Text segment:
Saturday, February 25, 2012

Reading Response- Girl, Inturrupted [SPOILER ALERT]


I recently finished the memoir Girl, Inturrupted by Susanna Kaysen and enjoyed it thoroughly while I was away. I'm going to try and elaborate on this single question throughout, though- Why is it called "Girl,Inturrupted"?

In the end of this book, Susanna Kaysen tells a story to the reader a couple of years after she gets out of the hospital about her and her boyfriend (at the time) going to the Alexander Frick Museum:

     "When we got there I recognized it. 'Oh,' I said. 'There's a painting I love here.'
     'Only one?' he said. 'Look at these Fragonards.'
     I didn't like them. I left the Fragonards behind and walked into the hall leading to the courtyard.
     She had changed a lot in sixteen years. She was no longer urgent. In fact, she was sad. She was young and distracted, and her teacher was bearing down on her, trying to get her to pay attention. But she was looking out, looking for someone who would see her.

Exercise data:
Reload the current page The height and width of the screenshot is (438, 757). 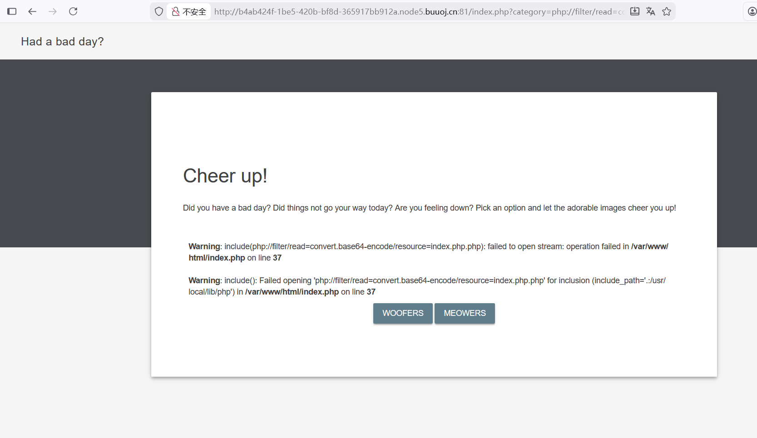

What you should do:
Retype everything in the reading response from "Saturday, February 25, 2012" down to "to the courtyard.". The material after the reading response comes from a separate source.

Output of the task:
Saturday, February 25, 2012

Reading Response- Girl, Inturrupted [SPOILER ALERT]


I recently finished the memoir Girl, Inturrupted by Susanna Kaysen and enjoyed it thoroughly while I was away. I'm going to try and elaborate on this single question throughout, though- Why is it called "Girl,Inturrupted"?

In the end of this book, Susanna Kaysen tells a story to the reader a couple of years after she gets out of the hospital about her and her boyfriend (at the time) going to the Alexander Frick Museum:

     "When we got there I recognized it. 'Oh,' I said. 'There's a painting I love here.'
     'Only one?' he said. 'Look at these Fragonards.'
     I didn't like them. I left the Fragonards behind and walked into the hall leading to the courtyard.